▶ **Work to do**
Could you repeat every item below word for word?

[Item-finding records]
+++
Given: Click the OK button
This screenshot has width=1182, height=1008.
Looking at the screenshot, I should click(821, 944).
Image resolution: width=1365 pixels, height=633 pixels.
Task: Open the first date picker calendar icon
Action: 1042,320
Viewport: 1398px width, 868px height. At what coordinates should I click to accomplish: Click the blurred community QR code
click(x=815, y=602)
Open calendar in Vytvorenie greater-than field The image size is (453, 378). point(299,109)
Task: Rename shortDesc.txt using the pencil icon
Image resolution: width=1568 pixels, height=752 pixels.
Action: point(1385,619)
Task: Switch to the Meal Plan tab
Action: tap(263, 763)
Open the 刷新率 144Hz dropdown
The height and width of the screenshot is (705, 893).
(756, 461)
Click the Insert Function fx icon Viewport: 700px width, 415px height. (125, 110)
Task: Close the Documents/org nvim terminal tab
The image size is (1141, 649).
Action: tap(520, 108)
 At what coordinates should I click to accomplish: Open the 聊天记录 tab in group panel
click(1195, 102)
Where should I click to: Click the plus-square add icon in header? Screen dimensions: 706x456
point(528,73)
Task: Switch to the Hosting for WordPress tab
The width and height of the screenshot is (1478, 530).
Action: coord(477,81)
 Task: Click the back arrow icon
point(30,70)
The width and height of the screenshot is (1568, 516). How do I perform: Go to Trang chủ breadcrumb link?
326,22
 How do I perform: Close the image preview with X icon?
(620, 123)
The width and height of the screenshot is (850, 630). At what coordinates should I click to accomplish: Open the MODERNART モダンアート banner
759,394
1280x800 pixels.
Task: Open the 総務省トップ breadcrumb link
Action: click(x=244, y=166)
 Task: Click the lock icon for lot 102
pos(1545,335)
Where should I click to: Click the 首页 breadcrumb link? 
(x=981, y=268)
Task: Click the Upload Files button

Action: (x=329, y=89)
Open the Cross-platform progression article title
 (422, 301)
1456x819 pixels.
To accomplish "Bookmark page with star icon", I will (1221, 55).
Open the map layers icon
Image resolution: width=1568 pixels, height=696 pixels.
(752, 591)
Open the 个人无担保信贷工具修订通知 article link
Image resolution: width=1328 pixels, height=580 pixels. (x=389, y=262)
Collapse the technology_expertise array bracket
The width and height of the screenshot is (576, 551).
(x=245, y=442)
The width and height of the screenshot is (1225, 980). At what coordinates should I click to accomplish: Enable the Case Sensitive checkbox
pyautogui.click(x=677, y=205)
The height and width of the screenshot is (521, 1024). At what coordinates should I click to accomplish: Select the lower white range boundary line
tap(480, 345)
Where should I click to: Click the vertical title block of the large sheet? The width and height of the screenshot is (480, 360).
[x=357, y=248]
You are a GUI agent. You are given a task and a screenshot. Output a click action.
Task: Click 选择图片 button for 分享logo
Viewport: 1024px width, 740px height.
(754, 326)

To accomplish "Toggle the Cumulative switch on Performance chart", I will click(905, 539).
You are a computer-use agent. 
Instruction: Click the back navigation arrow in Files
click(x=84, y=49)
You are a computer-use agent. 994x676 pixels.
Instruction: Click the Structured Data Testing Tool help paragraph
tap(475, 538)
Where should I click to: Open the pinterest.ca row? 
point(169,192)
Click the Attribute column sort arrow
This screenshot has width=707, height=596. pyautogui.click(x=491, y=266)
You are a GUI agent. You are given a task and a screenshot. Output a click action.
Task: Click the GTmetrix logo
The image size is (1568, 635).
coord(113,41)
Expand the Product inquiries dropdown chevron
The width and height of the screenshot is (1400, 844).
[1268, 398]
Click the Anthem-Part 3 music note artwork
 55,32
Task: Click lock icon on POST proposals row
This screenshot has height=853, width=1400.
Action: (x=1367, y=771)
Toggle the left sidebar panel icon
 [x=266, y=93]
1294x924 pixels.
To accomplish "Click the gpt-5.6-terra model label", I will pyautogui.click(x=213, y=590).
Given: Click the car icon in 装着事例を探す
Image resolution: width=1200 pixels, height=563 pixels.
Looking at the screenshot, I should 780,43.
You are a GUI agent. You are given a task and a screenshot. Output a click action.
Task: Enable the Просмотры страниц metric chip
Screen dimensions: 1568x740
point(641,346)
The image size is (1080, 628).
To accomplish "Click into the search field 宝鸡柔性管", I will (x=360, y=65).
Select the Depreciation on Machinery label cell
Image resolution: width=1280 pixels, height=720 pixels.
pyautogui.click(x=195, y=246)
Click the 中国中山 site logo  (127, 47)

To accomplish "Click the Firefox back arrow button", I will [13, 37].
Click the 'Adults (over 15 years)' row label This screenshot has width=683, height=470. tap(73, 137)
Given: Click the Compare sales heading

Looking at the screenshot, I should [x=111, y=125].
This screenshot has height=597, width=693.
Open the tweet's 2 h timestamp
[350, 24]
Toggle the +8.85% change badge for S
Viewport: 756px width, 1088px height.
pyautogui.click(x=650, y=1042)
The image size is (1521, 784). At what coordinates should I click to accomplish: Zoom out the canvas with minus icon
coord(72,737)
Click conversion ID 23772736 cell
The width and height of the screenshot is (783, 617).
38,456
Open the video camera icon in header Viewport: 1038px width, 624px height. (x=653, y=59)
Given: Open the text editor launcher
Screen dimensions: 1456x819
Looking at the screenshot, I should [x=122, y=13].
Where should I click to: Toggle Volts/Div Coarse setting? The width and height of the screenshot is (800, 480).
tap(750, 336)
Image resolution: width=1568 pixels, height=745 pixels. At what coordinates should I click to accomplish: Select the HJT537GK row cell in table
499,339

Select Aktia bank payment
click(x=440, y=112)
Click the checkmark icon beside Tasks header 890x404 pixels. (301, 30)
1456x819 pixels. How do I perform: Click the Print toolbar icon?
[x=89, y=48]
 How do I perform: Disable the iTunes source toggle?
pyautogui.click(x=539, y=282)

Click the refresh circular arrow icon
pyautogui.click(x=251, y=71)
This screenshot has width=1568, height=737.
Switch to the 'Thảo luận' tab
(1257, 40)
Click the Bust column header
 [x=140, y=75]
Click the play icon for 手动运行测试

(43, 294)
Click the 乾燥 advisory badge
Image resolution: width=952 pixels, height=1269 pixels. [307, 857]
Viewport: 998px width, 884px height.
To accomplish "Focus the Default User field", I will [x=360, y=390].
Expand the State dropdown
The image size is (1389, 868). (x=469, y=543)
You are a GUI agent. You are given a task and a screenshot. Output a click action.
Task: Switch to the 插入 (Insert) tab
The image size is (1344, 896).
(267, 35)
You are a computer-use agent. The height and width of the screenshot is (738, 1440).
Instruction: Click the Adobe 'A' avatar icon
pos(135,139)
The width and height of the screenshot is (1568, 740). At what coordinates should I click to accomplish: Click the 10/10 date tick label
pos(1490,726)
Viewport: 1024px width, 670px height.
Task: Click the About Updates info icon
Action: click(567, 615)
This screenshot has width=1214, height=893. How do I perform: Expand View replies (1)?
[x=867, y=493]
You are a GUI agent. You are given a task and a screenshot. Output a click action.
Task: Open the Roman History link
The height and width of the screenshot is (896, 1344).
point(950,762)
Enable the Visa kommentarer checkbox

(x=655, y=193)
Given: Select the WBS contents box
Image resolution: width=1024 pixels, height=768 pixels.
+++
▶ **Answer to this problem**
Given: Click the OK button
This screenshot has width=1182, height=1008.
Looking at the screenshot, I should click(821, 944).
Image resolution: width=1365 pixels, height=633 pixels.
Task: Open the first date picker calendar icon
Action: 1042,320
Viewport: 1398px width, 868px height. At what coordinates should I click to accomplish: Click the blurred community QR code
click(x=815, y=602)
Open calendar in Vytvorenie greater-than field The image size is (453, 378). point(299,109)
Task: Rename shortDesc.txt using the pencil icon
Image resolution: width=1568 pixels, height=752 pixels.
Action: point(1385,619)
Task: Switch to the Meal Plan tab
Action: tap(263, 763)
Open the 刷新率 144Hz dropdown
The height and width of the screenshot is (705, 893).
(756, 461)
Click the Insert Function fx icon Viewport: 700px width, 415px height. (125, 110)
Task: Close the Documents/org nvim terminal tab
The image size is (1141, 649).
Action: tap(520, 108)
 At what coordinates should I click to accomplish: Open the 聊天记录 tab in group panel
click(1195, 102)
Where should I click to: Click the plus-square add icon in header? Screen dimensions: 706x456
point(528,73)
Task: Switch to the Hosting for WordPress tab
The width and height of the screenshot is (1478, 530).
Action: coord(477,81)
 Task: Click the back arrow icon
point(30,70)
The width and height of the screenshot is (1568, 516). How do I perform: Go to Trang chủ breadcrumb link?
326,22
 How do I perform: Close the image preview with X icon?
(620, 123)
The width and height of the screenshot is (850, 630). At what coordinates should I click to accomplish: Open the MODERNART モダンアート banner
759,394
1280x800 pixels.
Task: Open the 総務省トップ breadcrumb link
Action: click(x=244, y=166)
 Task: Click the lock icon for lot 102
pos(1545,335)
Where should I click to: Click the 首页 breadcrumb link? 
(x=981, y=268)
Task: Click the Upload Files button

Action: (x=329, y=89)
Open the Cross-platform progression article title
 (422, 301)
1456x819 pixels.
To accomplish "Bookmark page with star icon", I will (1221, 55).
Open the map layers icon
Image resolution: width=1568 pixels, height=696 pixels.
(752, 591)
Open the 个人无担保信贷工具修订通知 article link
Image resolution: width=1328 pixels, height=580 pixels. (x=389, y=262)
Collapse the technology_expertise array bracket
The width and height of the screenshot is (576, 551).
(x=245, y=442)
The width and height of the screenshot is (1225, 980). At what coordinates should I click to accomplish: Enable the Case Sensitive checkbox
pyautogui.click(x=677, y=205)
The height and width of the screenshot is (521, 1024). At what coordinates should I click to accomplish: Select the lower white range boundary line
tap(480, 345)
Where should I click to: Click the vertical title block of the large sheet? The width and height of the screenshot is (480, 360).
[x=357, y=248]
You are a GUI agent. You are given a task and a screenshot. Output a click action.
Task: Click 选择图片 button for 分享logo
Viewport: 1024px width, 740px height.
(754, 326)

To accomplish "Toggle the Cumulative switch on Performance chart", I will click(905, 539).
You are a computer-use agent. 
Instruction: Click the back navigation arrow in Files
click(x=84, y=49)
You are a computer-use agent. 994x676 pixels.
Instruction: Click the Structured Data Testing Tool help paragraph
tap(475, 538)
Where should I click to: Open the pinterest.ca row? 
point(169,192)
Click the Attribute column sort arrow
This screenshot has width=707, height=596. pyautogui.click(x=491, y=266)
You are a GUI agent. You are given a task and a screenshot. Output a click action.
Task: Click the GTmetrix logo
The image size is (1568, 635).
coord(113,41)
Expand the Product inquiries dropdown chevron
The width and height of the screenshot is (1400, 844).
[1268, 398]
Click the Anthem-Part 3 music note artwork
 55,32
Task: Click lock icon on POST proposals row
This screenshot has height=853, width=1400.
Action: (x=1367, y=771)
Toggle the left sidebar panel icon
 [x=266, y=93]
1294x924 pixels.
To accomplish "Click the gpt-5.6-terra model label", I will pyautogui.click(x=213, y=590).
Given: Click the car icon in 装着事例を探す
Image resolution: width=1200 pixels, height=563 pixels.
Looking at the screenshot, I should 780,43.
You are a GUI agent. You are given a task and a screenshot. Output a click action.
Task: Enable the Просмотры страниц metric chip
Screen dimensions: 1568x740
point(641,346)
The image size is (1080, 628).
To accomplish "Click into the search field 宝鸡柔性管", I will (x=360, y=65).
Select the Depreciation on Machinery label cell
Image resolution: width=1280 pixels, height=720 pixels.
pyautogui.click(x=195, y=246)
Click the 中国中山 site logo  (127, 47)

To accomplish "Click the Firefox back arrow button", I will [13, 37].
Click the 'Adults (over 15 years)' row label This screenshot has width=683, height=470. tap(73, 137)
Given: Click the Compare sales heading

Looking at the screenshot, I should [x=111, y=125].
This screenshot has height=597, width=693.
Open the tweet's 2 h timestamp
[350, 24]
Toggle the +8.85% change badge for S
Viewport: 756px width, 1088px height.
pyautogui.click(x=650, y=1042)
The image size is (1521, 784). At what coordinates should I click to accomplish: Zoom out the canvas with minus icon
coord(72,737)
Click conversion ID 23772736 cell
The width and height of the screenshot is (783, 617).
38,456
Open the video camera icon in header Viewport: 1038px width, 624px height. (x=653, y=59)
Given: Open the text editor launcher
Screen dimensions: 1456x819
Looking at the screenshot, I should [x=122, y=13].
Where should I click to: Toggle Volts/Div Coarse setting? The width and height of the screenshot is (800, 480).
tap(750, 336)
Image resolution: width=1568 pixels, height=745 pixels. At what coordinates should I click to accomplish: Select the HJT537GK row cell in table
499,339

Select Aktia bank payment
click(x=440, y=112)
Click the checkmark icon beside Tasks header 890x404 pixels. (301, 30)
1456x819 pixels. How do I perform: Click the Print toolbar icon?
[x=89, y=48]
 How do I perform: Disable the iTunes source toggle?
pyautogui.click(x=539, y=282)

Click the refresh circular arrow icon
pyautogui.click(x=251, y=71)
This screenshot has width=1568, height=737.
Switch to the 'Thảo luận' tab
(1257, 40)
Click the Bust column header
 [x=140, y=75]
Click the play icon for 手动运行测试

(43, 294)
Click the 乾燥 advisory badge
Image resolution: width=952 pixels, height=1269 pixels. [307, 857]
Viewport: 998px width, 884px height.
To accomplish "Focus the Default User field", I will [x=360, y=390].
Expand the State dropdown
The image size is (1389, 868). (x=469, y=543)
You are a GUI agent. You are given a task and a screenshot. Output a click action.
Task: Switch to the 插入 (Insert) tab
The image size is (1344, 896).
(267, 35)
You are a computer-use agent. The height and width of the screenshot is (738, 1440).
Instruction: Click the Adobe 'A' avatar icon
pos(135,139)
The width and height of the screenshot is (1568, 740). At what coordinates should I click to accomplish: Click the 10/10 date tick label
pos(1490,726)
Viewport: 1024px width, 670px height.
Task: Click the About Updates info icon
Action: click(567, 615)
This screenshot has width=1214, height=893. How do I perform: Expand View replies (1)?
[x=867, y=493]
You are a GUI agent. You are given a task and a screenshot. Output a click action.
Task: Open the Roman History link
The height and width of the screenshot is (896, 1344).
point(950,762)
Enable the Visa kommentarer checkbox

(x=655, y=193)
Given: Select the WBS contents box
Image resolution: width=1024 pixels, height=768 pixels.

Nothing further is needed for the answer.